» Supplied data
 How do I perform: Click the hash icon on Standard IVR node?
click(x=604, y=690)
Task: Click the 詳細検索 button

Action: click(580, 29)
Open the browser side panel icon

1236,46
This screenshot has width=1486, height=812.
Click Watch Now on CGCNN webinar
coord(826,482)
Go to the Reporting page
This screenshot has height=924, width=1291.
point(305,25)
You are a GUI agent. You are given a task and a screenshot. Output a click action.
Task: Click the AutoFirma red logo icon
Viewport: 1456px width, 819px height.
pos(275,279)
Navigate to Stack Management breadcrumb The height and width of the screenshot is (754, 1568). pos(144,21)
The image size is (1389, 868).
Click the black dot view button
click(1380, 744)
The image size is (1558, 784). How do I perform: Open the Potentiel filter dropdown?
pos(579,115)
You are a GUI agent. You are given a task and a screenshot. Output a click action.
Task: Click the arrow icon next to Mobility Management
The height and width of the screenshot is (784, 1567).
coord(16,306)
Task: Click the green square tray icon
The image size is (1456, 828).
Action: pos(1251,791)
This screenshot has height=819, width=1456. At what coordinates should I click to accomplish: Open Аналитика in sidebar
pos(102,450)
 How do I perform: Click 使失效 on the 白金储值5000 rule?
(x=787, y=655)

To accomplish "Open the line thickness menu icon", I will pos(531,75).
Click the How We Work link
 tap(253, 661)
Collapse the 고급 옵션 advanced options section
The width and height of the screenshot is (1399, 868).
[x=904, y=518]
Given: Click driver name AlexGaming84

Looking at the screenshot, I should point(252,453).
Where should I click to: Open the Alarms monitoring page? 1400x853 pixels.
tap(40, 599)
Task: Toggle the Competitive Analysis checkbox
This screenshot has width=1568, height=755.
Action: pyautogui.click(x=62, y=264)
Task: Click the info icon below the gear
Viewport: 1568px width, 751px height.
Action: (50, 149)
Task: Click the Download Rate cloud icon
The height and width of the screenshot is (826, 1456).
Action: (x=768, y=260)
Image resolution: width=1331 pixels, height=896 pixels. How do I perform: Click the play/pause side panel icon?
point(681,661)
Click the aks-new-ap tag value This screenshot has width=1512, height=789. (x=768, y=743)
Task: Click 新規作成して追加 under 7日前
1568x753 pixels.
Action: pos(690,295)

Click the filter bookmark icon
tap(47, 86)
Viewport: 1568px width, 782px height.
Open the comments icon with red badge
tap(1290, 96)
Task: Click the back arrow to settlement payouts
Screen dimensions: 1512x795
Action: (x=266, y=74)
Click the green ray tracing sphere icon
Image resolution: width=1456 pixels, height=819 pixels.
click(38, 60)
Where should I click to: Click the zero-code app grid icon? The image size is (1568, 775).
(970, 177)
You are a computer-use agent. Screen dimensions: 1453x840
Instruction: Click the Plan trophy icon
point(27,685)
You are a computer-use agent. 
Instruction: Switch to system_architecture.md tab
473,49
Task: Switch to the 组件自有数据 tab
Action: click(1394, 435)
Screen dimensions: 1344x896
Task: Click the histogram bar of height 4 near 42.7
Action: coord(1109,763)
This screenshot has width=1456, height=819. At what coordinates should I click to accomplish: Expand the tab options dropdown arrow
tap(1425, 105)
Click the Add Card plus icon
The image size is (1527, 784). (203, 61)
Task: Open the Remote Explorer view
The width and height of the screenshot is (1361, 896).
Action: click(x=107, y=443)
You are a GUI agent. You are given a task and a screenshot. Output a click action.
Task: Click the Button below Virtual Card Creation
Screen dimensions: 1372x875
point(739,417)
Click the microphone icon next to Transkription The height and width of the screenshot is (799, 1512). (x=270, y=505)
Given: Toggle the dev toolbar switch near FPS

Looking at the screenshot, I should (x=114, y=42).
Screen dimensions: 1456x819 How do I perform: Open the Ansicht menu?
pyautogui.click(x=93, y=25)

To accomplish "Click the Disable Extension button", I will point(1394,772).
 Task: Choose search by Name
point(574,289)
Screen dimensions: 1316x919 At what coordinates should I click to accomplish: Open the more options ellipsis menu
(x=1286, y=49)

» Task to complete
Look for the string "Management" in the listing above and copy every line holding it.

» Reply to the task
Navigate to Stack Management breadcrumb The height and width of the screenshot is (754, 1568). pos(144,21)
Task: Click the arrow icon next to Mobility Management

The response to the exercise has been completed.